I suggested that this seemed rather counterintuitive, that landlords had the greatest incentive to be dishonest in these cases. He responded, “It isn’t a good system. It’s broken.”
“It’s almost like an economy of scale,”Tucker-Simmons said.” [If] there’s so many maintenance issues that Bylaw can’t deal with a fraction of them, then there’s an incentive to have more maintenance issues [rather] than fewer.”
Complaints Complaints Complaints
The Leveller filed a number of Freedom of Information requests with the city relating to bylaw complaints by tenants and Timbercreek work orders. These documents paint a picture of homes in a chronic state of disrepair.
Between 2012 and 2016 alone, 34 families made bylaw complaints. At the time of the evictions there were 105 households living in this area, so this would represent around one third of them. Keep in mind, this means going above and beyond submitting a work order to Heron Gate management, which would be the preliminary step in trying to have maintenance issues addressed.
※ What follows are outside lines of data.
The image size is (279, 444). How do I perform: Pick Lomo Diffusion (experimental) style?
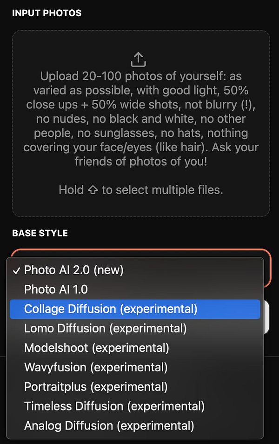(x=105, y=329)
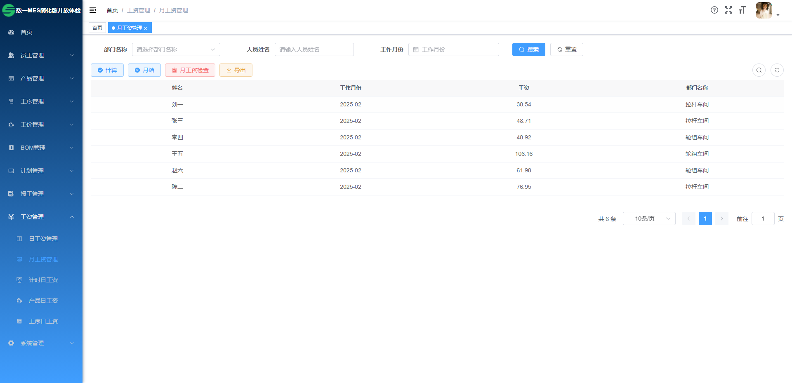
Task: Click the 导出 export button
Action: point(236,70)
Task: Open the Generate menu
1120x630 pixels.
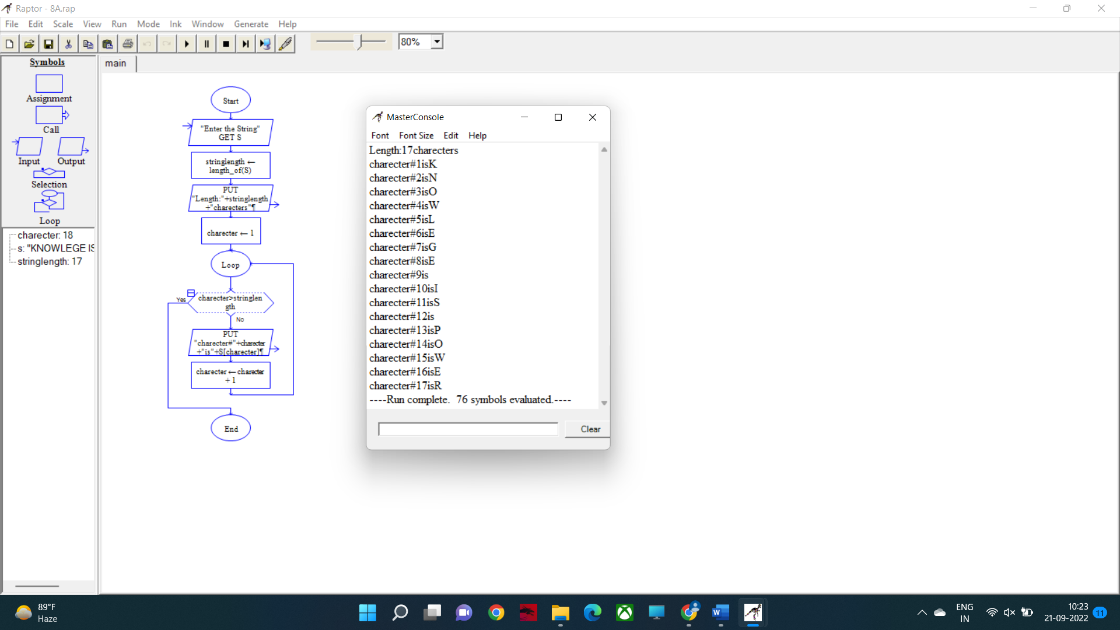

The notes in these documents show tenants in despair, repeatedly pleading with Bylaw that Timbercreek refuses to address their problems.
After the Deluge
Ali wasn’t the only person in his interconnected row of townhouses, which all shared a common foundation, to have problems with basement flooding. For one of his neighbours, the problem was even worse. For more than a year, rampant mould growth had rendered the basement unusable.
This former neighbor does not speak English, so her son had tried to reach Bylaw on multiple occasions, apparently to no avail. Timbercreek never dealt with the issue.
The Property Standards and License Appeal Committee
All of this brings us back to Abdullahi’s house. As I mentioned earlier, I found it odd that Bylaw would simply accept management’s account of Ali’s leaking basement, especially when other residents who had had a similar issue corroborated his claim.
I put this issue to the city, asking them why the bylaw officer had seemed so resolute in his refusal to believe Ali and so adamant to take management’s word for the story. I was answered by Chief Bylaw Officer Roger Chapman, the head of the department, and his response was quite interesting.
“The matter of water entering the basement of the unit in question (2827-D Sandalwood) was investigated and an Order was issued to make repairs to the foundation to prevent water from entering,” Chapman wrote.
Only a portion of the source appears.